• Task directions
All lines from the one holding "Follow the @narendramodi mention link" through the last line of the entries below must be transcribed exactly, and no others. Pictures do not go in.

Saved entries:

......

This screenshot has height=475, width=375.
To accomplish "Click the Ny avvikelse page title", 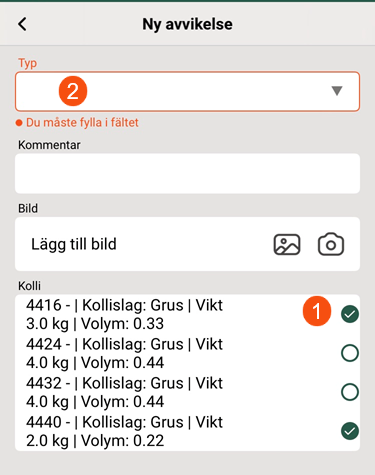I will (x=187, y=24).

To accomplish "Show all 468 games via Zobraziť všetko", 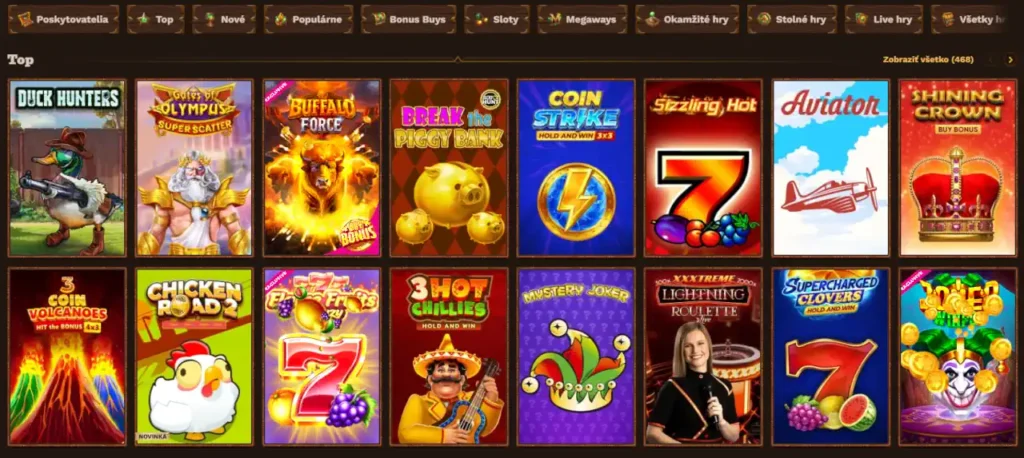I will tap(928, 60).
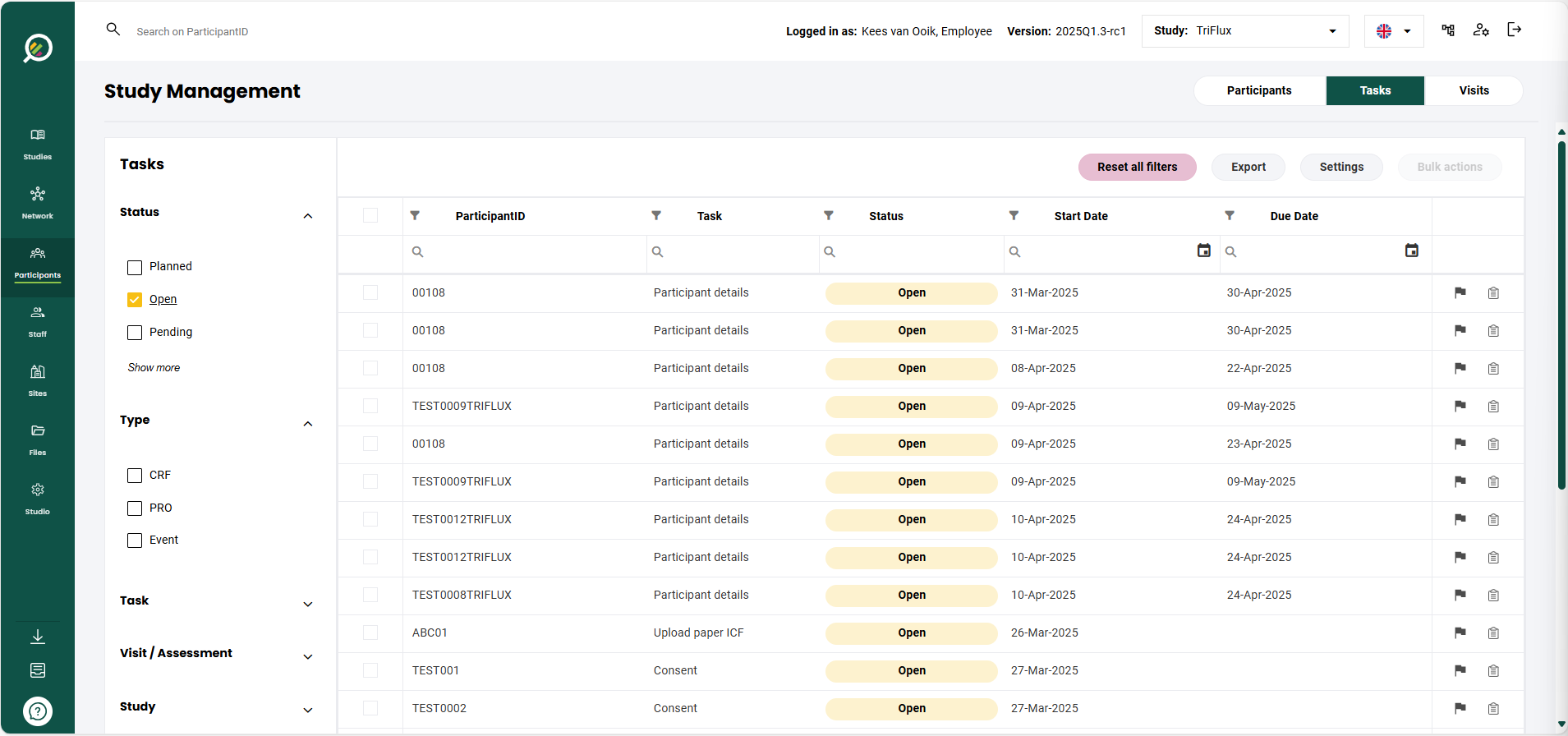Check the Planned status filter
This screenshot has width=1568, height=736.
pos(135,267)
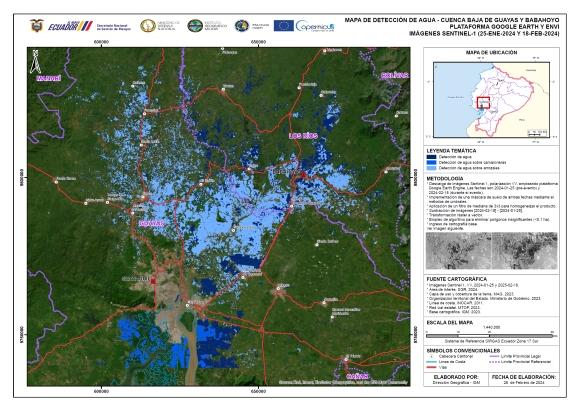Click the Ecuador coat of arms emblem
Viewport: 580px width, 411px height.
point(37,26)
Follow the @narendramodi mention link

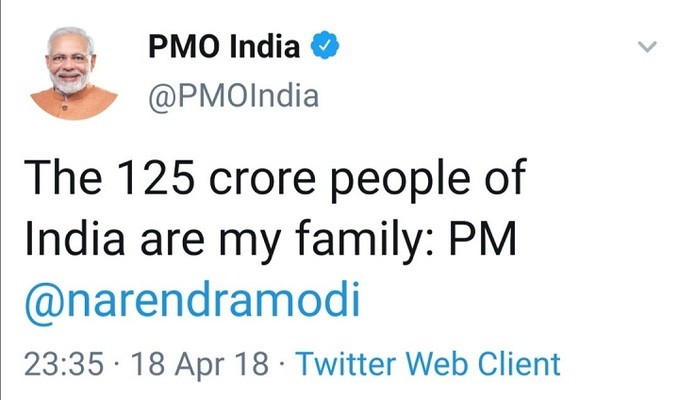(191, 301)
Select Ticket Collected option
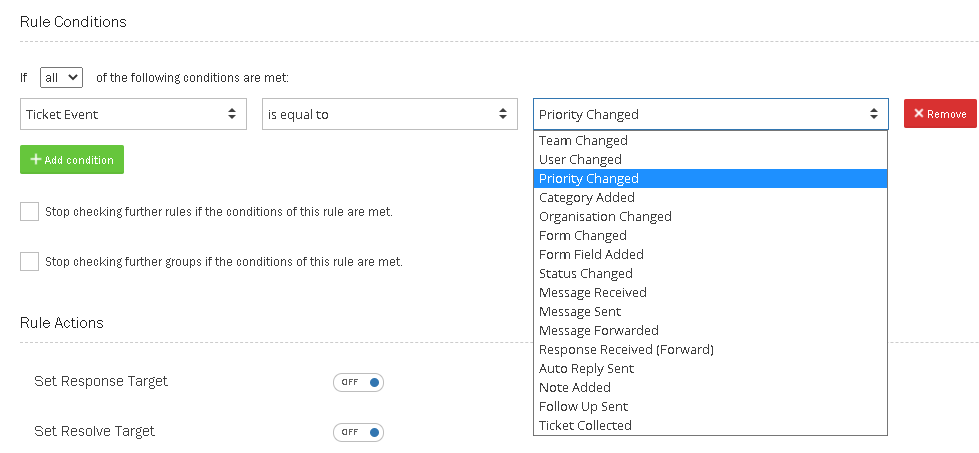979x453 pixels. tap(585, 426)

......

• Completed task
Follow the @narendramodi mention link

(191, 301)
Select Ticket Collected option
979x453 pixels. tap(585, 426)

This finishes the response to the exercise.